Según ha detallado la edil, el polideportivo permanece cerrado de forma preventiva mientras se refuerza la cubierta del pabellón y se revisan todos los elementos susceptibles de riesgo. La previsión municipal es que, si los informes técnicos lo permiten, el recinto pueda reabrir entre esta tarde y mañana, recuperando la mayor parte de la actividad deportiva, siempre con plenas garantías de seguridad.
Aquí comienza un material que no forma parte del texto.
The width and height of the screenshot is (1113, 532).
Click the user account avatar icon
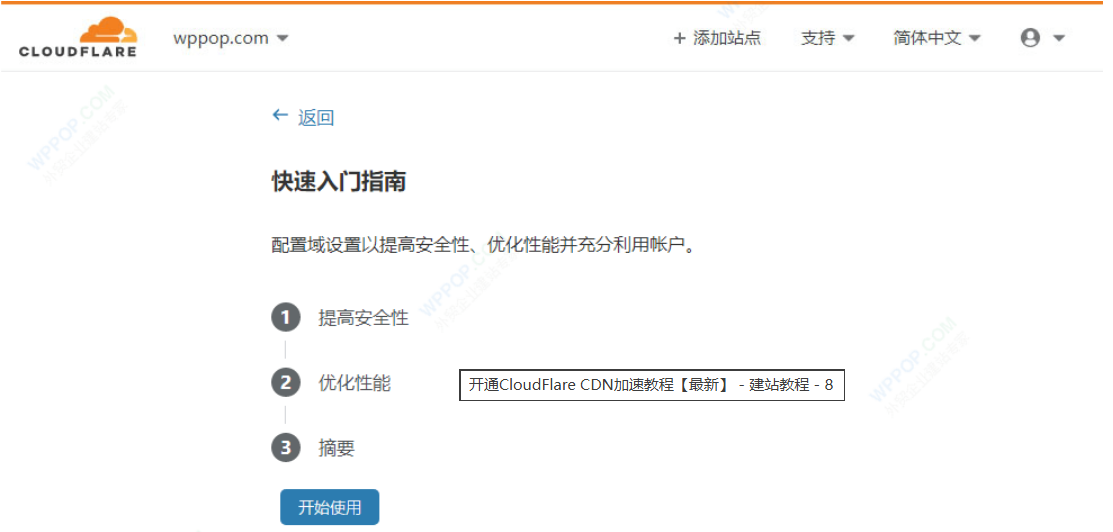point(1030,38)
La zona más afectada ha sido la Solana, que continuará cerrada durante aproximadamente dos meses tras la caída de tres torres de iluminación, una de ellas en la madrugada del domingo al lunes y las otras dos durante la tarde del miércoles, coincidiendo con el momento de mayor intensidad del viento. Aprovechando este cierre, el Ayuntamiento adelantará la resiembra del césped, prevista inicialmente para finales de febrero, y procederá además a la renovación del sistema de iluminación, que pasará a tecnología LED.
El temporal también ha provocado la caída de numerosas ramas y árboles, lo que ha obligado a actuar con una empresa especializada para eliminar cualquier riesgo para los usuarios. En algunos casos, se ha optado por la tala completa de ejemplares dañados, especialmente de la especie olmo pumila, mientras que otros árboles, como los plátanos, apenas han sufrido incidencias. La Concejalía estudiará ahora cómo reordenar y replantar las zonas afectadas.
Otros daños registrados incluyen la retirada completa de los banquillos del campo de Luiche, que han quedado totalmente destrozados, y el desplazamiento de la colchoneta de la pista de atletismo, ya recolocada. En el pabellón cubierto, además del refuerzo inmediato de la cubierta, será necesario reponer varias placas, una actuación que se prolongará durante las próximas semanas, aunque no impedirá la celebración de competiciones.
Maite Gandía ha subrayado que los trabajos de recuperación se están realizando de forma coordinada entre las concejalías de Deportes y Servicios, el plan de empleo municipal y empresas externas, con el objetivo de restablecer la actividad deportiva lo antes posible. El pasado fin de semana fue necesario suspender más de una veintena de partidos, y el Ayuntamiento confía en que este fin de semana la competición pueda desarrollarse con normalidad, siempre que Urbanismo confirme que no existe ningún riesgo.
En cuanto a la valoración económica de los daños, la edil ha explicado que aún no se ha podido cuantificar con exactitud, ya que se está determinando qué parte cubrirá el seguro y es necesario contar con datos oficiales sobre la intensidad del viento. No obstante, ha avanzado que el coste podría situarse entre los 150.000 y los 200.000 euros, solo teniendo en cuenta las torres de iluminación.
Finalmente, Gandía ha señalado que los técnicos municipales analizan las causas de la caída de las torres, instaladas en 2019, descartando por el momento fallos de calidad y apuntando a la combinación de la altura de las estructuras, el peso de los focos y la fuerza excepcional del viento, que pudo generar un efecto remolino en esa zona concreta del polideportivo.